- [Extract provided]
►
We will undoubtedly take some heat for excluding the 1989-1991 Athletics from the book, so we offer this article, written when those same Athletics were in the book …

Cecil Fielder returned from Japan before the 1990 season and proceeded to become the first major leaguer since 1977 to hit 50 or more home runs. Fielder’s saga is, in itself, an interesting story, but it’s a story for another time. Despite leading the league in home runs and RBI, Fielder was not named AL MVP, finishing a close second to Rickey Henderson. An indignant Fielder went public with his unhappiness about not winning the award (and his unhappiness grew in 1991, when he again led the AL in RBI, and again finished second in the MVP voting), but did he have a case?

The BBWAA–they’re the ones who vote for MVP and Cy Young awards–typically overrate RBI, and too often the MVP is simply the player with the most RBI on a first-place team. Of course, by now we’ve convinced you that that the two most important “traditional” statistics are on-base percentage and slugging percentage. Fielder did lead the league in slugging percentage (.592), while Henderson finished first in OBP (.439). Do you know who was second in the league in slugging percentage?

Rickey Henderson!

Yes, the player known primarily for his baserunning, and secondarily for his strike-zone judgment, slugged .577 to finish behind only Fielder (.592). Henderson did this despite playing his home games in what was by far the worst hitter’s park in the American League.

From 1988 through 1990, Oakland-Alameda County Coliseum suppressed run production by 11 percent compared to other AL parks, and home runs by 18 percent. In 1990 alone, those numbers were minus-23 percent for run production, and minus-27 percent for home runs. (In 1988-90, Tiger Stadium suppressed run production by 4 percent and increased home runs by 18 percent. In 1990, it enhanced both run production and home runs by 5 percent.) Take a look at the road numbers for Fielder and Henderson in 1990:

Road Performance, 1990

Player OBP Slug OPS
Henderson .451 .651 1101
Fielder .359 .579 939

 

In road games, Henderson out-slugged a 51-home run hitter by more than 70 points. And believe it or not, their road home-run totals weren’t all that different: Fielder hit 26 on the road, Henderson 20.
◄
- [Material]
►
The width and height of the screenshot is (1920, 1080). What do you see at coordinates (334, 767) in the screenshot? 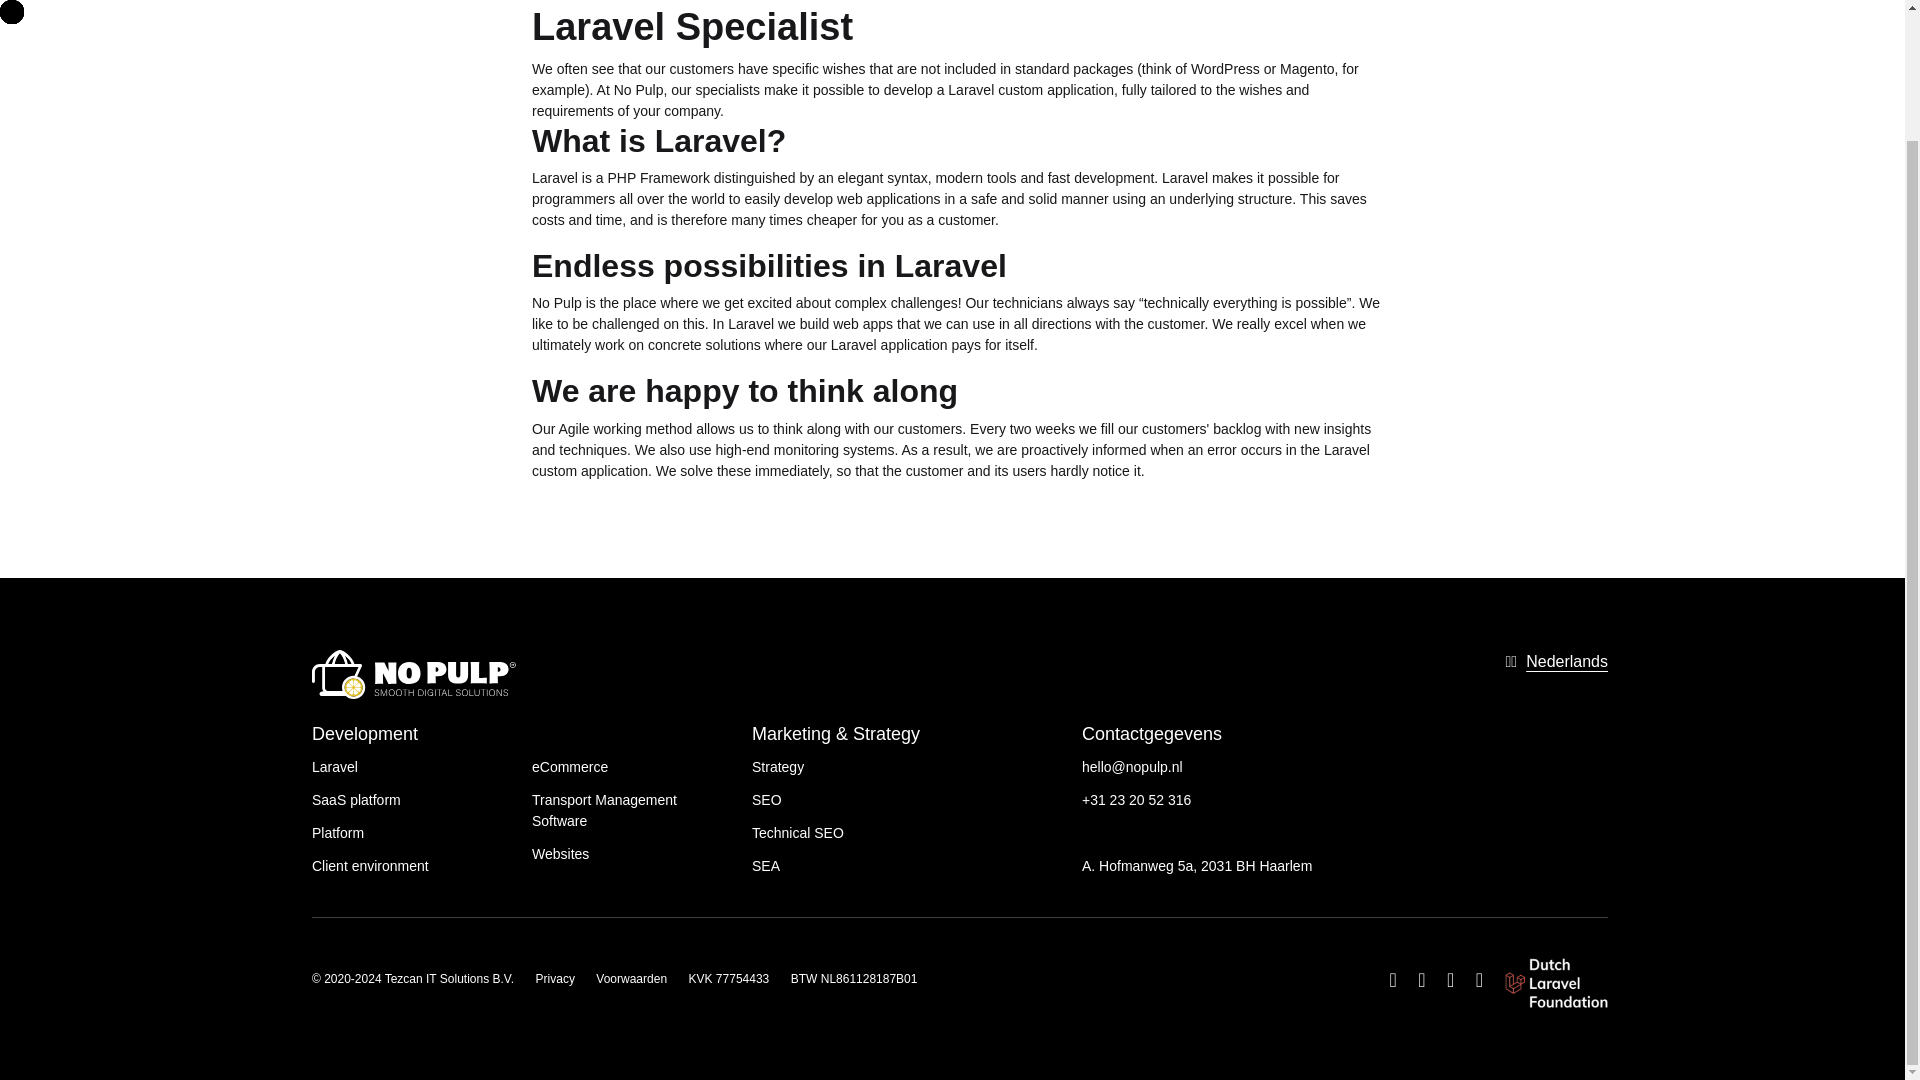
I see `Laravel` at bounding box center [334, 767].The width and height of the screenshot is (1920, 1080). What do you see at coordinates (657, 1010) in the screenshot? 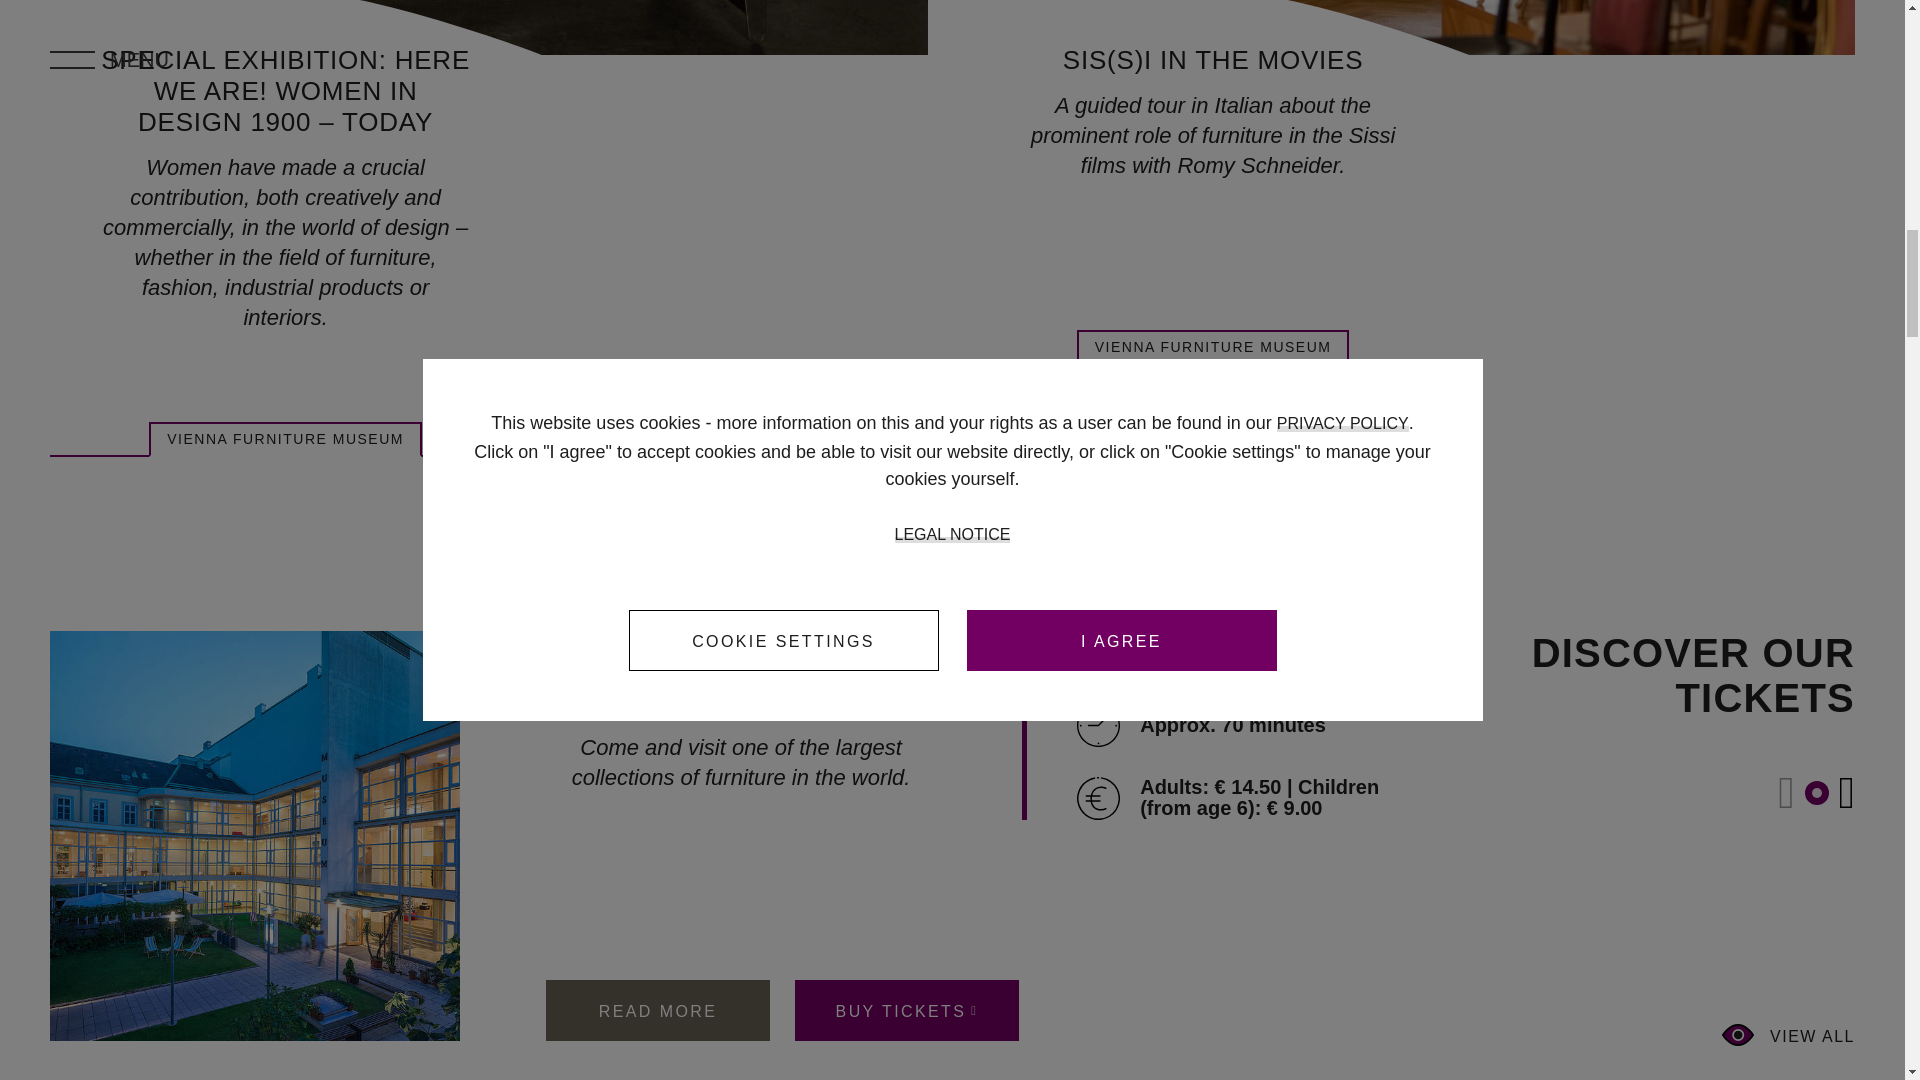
◄
- [Prompt A] In the article on the 1990 AL MVP race, what road OPS did Rickey Henderson post in 1990?
- [Prompt B] Resume the article on the 1990 AL MVP race between Cecil Fielder and Rickey Henderson, picking up after its final sentence.

- [Reply A] 1101

- [Reply B]
Playing in a tough park for hitters, Henderson led the American League in OPS. He led the league in runs scored for the fifth time in his career. He led the league with 65 stolen bases (and was only thrown out 10 times). Henderson was an excellent left fielder, while Fielder was an adequate first baseman, at best (not that the writers usually pay much attention to such things).

The BBWAA actually got this one right. Before we go patting the nation’s baseball writers on their collective back, we should take note of one scary fact … the vote was close. Henderson picked up 317 points (14 first-place votes), Fielder 286 (10).

Fielder’s Detroit Tigers finished nine games off the pace in the American League East. Had the Tigers won 10 more games than they did, the writers–remember, they love RBI men who play for pennant winners–would certainly have made Fielder the MVP rather than Henderson.

To the writers’ credit, though, they got this one right. Rickey Henderson, a great player having one of his greatest seasons, really was the best player in the American Leauge, circa 1990.